Former star NHL defenseman P.K. Subban shared details about his ugly breakup with the Montreal Canadiens in a recent interview. (Getty Images)
Former star NHL defenceman P.K. Subban shared details about his ugly breakup with the Montreal Canadiens in a recent interview. (Getty Images)

P.K. Subban's playing days may be over, but that hasn't kept the former NHL superstar from thinking of what could've been.

In a recent appearance on The Pivot Podcast, Subban spoke to hosts Channing Crowder, Fred Taylor and Ryan Clark about his time with the Montreal Canadiens and the controversial trade that saw him shipped to the Nashville Predators in 2016.

The 33-year-old admitted he wanted to spend his whole career in Montreal before the surprising move.

“It didn’t have to be that complicated,” he said. “I grew up a Montreal Canadiens fan in Toronto. There was only one place I wanted to play in my career.
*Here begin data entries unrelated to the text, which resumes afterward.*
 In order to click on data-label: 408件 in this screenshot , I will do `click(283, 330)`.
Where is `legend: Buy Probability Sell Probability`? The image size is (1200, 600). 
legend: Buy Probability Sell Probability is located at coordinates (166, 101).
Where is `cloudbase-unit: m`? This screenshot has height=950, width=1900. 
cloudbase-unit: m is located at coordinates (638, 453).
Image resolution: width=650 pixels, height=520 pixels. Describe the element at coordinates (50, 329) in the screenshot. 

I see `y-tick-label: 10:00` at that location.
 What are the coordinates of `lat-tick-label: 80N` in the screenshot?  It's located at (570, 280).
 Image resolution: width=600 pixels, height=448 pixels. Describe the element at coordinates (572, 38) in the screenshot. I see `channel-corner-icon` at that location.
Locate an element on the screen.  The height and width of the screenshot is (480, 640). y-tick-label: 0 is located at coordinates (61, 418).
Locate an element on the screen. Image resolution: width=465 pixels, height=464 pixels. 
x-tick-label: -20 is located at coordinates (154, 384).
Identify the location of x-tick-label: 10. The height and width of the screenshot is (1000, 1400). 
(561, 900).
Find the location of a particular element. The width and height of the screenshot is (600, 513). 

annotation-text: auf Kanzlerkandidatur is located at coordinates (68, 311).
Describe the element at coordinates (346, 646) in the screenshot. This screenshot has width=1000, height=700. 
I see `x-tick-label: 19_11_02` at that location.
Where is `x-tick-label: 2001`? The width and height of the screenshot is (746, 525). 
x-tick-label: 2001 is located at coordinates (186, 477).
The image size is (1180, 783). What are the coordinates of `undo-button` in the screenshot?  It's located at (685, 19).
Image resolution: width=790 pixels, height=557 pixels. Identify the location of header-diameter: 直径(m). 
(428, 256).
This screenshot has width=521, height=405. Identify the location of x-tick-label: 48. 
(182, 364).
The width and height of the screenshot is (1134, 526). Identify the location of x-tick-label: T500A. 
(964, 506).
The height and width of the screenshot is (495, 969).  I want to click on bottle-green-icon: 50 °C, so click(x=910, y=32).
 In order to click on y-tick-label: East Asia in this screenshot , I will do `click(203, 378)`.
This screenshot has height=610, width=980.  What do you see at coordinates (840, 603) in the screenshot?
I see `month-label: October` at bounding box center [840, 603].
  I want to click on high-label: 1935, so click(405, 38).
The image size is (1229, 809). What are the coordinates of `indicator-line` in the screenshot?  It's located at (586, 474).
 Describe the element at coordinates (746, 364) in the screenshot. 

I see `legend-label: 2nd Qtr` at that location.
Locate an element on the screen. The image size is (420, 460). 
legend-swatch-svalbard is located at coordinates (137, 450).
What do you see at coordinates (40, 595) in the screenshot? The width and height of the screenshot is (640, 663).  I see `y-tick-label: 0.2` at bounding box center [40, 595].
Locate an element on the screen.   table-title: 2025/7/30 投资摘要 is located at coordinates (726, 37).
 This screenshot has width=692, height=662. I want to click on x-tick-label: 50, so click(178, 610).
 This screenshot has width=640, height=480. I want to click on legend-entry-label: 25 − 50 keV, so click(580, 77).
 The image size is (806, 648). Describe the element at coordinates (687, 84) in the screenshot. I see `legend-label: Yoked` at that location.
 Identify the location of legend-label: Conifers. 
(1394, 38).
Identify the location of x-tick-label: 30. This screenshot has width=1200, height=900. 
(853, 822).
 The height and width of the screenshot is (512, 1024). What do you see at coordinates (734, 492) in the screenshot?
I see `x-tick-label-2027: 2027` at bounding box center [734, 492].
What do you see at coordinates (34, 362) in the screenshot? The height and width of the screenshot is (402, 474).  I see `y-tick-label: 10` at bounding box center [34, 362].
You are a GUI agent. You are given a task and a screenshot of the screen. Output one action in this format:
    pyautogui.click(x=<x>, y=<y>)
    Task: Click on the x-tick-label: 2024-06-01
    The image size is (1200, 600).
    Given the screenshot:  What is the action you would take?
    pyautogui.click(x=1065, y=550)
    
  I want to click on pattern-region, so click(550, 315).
“I didn’t want to play anywhere else.”

Subban was traded to the Predators in June 2016 for fellow star blueliner Shea Weber in one of the biggest trades in recent NHL history. While the deal came as a shock to Subban and just about everyone around the league, the relationship between him and the Habs seemed to be fractured years prior.

“If they would have come to me after I won the Norris Trophy (in 2013) and said, ‘You went out and you performed, you did what you said you were going to do, now we want to make you a Montreal Canadien, not only for the term of this contract, but for the rest of your career,’ I would have signed for $7 million,” Subban said.

The two sides eventually went to arbitration, and Subban was awarded a two-year, $5.75-million contract in 2013. The Toronto native would get his huge payday in 2015, when he was signed to an eight-year, $72-million deal ($9 million AAV).

Looking back on the end of his time with the Canadiens, Subban senses a pattern with the club and its biggest stars.

“The tradition with Montreal is any star players that had big names, that got bigger than the team, they traded them,” Subban said. “So what happened to me wasn’t any different than the history.”

Despite the success he saw in Montreal, Subban believes he never really fit in to the mold expected of him in one the league's biggest markets.

“That time in Montreal, it was the best and the most tumultuous time of my career, no doubt, because I don’t think hockey and the culture was really ready for the type of athlete that I was.”

In 834 career games over 13 NHL seasons, Subban scored 115 goals and registered 352 assists for 467 points. He won the Norris Trophy as the NHL's best defenceman in 2012-13, and reached the Stanley Cup Final with the Predators in 2016.

He announced his retirement from hockey in September 2022, and has since transitioned into a hockey analyst role with ESPN.

Subban will be honoured at the Bell Centre before the Canadiens take on the Predators on Jan. 12.